0

While browsing folders via ncdu, I noticed that the apparent size of a file was sometimes much larger than the actual disk usage. Example via ncdu, then a to toggle between showing disk usage and showing apparent, then i to show more details:

enter image description here

I was told this may be due to some automatic process that only keeps a small portion of the data in a "fast" layer and and keeps the rest on slower place such as AWS S3. How can I check that?


As suggested by Chris Down, here is part of the output of hexdump run on that file:

enter image description here

It seems to indicate the file isn't sparse.

As suggested by Artem S. Tashkinov, the file system is Lustre (checked with sudo df -T).

1 Answers1

4

This is usual (but non-obvious) behaviour on hierarchical storage systems such as Lustre. ncdu and other sparseness-measuring tools generally rely on the value given in st_blocks in response to a stat call. On historical, non-copy-on-write file systems, the obvious behaviour is the one we’ve grown to expect: each file occupies on disk at least the exact amount of non-zero data it contains, so st_blocks indicates at least the amount of actual non-zero data stored in the file.
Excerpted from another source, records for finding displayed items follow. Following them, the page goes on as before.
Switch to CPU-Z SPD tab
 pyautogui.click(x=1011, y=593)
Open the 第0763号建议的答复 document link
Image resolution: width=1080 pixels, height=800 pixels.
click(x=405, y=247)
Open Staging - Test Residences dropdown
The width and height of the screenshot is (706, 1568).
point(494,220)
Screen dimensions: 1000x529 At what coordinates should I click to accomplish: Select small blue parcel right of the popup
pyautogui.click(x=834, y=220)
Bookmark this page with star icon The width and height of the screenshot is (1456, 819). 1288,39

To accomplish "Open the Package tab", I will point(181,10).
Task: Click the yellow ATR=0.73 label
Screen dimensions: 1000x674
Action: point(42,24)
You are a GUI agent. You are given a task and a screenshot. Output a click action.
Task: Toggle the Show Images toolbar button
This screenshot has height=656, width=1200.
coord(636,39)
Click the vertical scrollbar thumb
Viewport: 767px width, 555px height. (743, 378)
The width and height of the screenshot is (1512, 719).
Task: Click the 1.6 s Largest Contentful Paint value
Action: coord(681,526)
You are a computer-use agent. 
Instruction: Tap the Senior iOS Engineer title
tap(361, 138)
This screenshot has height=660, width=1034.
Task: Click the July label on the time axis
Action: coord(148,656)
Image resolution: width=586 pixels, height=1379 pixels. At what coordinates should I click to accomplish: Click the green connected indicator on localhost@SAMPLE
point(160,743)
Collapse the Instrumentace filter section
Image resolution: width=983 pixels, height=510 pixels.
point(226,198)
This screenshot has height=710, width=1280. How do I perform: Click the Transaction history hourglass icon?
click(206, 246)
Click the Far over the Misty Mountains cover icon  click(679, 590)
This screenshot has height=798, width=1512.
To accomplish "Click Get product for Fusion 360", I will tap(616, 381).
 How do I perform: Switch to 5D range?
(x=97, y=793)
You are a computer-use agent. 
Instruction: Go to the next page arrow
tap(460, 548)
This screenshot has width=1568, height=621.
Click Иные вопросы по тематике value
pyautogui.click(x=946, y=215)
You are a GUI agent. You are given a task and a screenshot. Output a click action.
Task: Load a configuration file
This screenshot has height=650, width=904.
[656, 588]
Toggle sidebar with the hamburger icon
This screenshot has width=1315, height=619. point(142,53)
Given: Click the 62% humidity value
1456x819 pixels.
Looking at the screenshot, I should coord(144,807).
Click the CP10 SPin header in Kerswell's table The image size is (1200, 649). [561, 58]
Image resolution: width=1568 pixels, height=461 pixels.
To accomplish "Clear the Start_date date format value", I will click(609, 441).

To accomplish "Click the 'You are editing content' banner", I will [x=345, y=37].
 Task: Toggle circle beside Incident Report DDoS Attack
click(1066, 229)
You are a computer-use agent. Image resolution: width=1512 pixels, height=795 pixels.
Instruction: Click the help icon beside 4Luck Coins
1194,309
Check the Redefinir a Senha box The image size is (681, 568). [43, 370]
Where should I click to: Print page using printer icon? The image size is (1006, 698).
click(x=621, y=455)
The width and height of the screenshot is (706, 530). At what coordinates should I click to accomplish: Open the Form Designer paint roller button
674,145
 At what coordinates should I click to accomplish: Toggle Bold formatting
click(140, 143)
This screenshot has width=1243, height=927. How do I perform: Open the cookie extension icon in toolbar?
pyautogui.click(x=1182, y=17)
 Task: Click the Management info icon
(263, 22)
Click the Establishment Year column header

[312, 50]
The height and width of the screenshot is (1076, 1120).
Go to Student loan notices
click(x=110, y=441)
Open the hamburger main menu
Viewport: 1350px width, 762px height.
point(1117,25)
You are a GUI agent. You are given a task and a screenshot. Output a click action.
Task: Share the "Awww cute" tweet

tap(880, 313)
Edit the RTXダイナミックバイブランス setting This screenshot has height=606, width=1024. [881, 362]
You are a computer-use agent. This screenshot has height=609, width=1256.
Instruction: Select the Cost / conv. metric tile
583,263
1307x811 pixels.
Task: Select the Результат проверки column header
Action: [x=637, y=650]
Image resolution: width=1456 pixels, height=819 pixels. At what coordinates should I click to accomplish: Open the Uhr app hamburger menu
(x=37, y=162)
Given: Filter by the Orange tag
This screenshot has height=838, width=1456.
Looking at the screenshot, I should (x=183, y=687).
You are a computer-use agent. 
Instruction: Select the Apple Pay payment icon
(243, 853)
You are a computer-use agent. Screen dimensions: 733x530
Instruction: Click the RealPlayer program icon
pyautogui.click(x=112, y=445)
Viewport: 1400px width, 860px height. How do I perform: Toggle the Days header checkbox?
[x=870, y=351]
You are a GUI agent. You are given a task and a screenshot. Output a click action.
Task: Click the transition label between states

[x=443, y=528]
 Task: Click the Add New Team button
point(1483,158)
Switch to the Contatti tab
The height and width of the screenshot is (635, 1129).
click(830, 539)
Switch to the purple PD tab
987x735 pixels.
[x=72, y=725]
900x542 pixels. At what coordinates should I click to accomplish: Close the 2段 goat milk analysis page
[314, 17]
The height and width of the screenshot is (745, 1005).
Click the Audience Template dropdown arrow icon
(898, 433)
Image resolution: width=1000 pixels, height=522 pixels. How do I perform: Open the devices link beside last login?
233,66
In Lustre, st_blocks represents the storage used on the frontend system, not the overall amount of data stored in the file.

There is just one slight exception to this: “released” files (whose contents are entirely removed from frontend storage) indicate that they occupy 512 bytes, not 0. This was implemented as a workaround for an issue with tools such as tar which will skip reading files with 0 st_blocks entirely, resulting in data loss on Lustre-based file systems (archiving a released file with sparse file detection, which is common in backup scenarios, would end up storing no data at all). When a file indicates that it occupies 512 bytes, tools have to read it (or use fiemap ioctls etc.) to determine exactly what it contains; on Lustre such actions prompt the file’s data to be retrieved from wherever it is stored in the hierarchy.

With huge files, it’s unusual for the entire file to be restored to frontend storage, which is why you only end up with a partial “occupied block count” in some scenarios.

Stephen Kitt
  • 434,908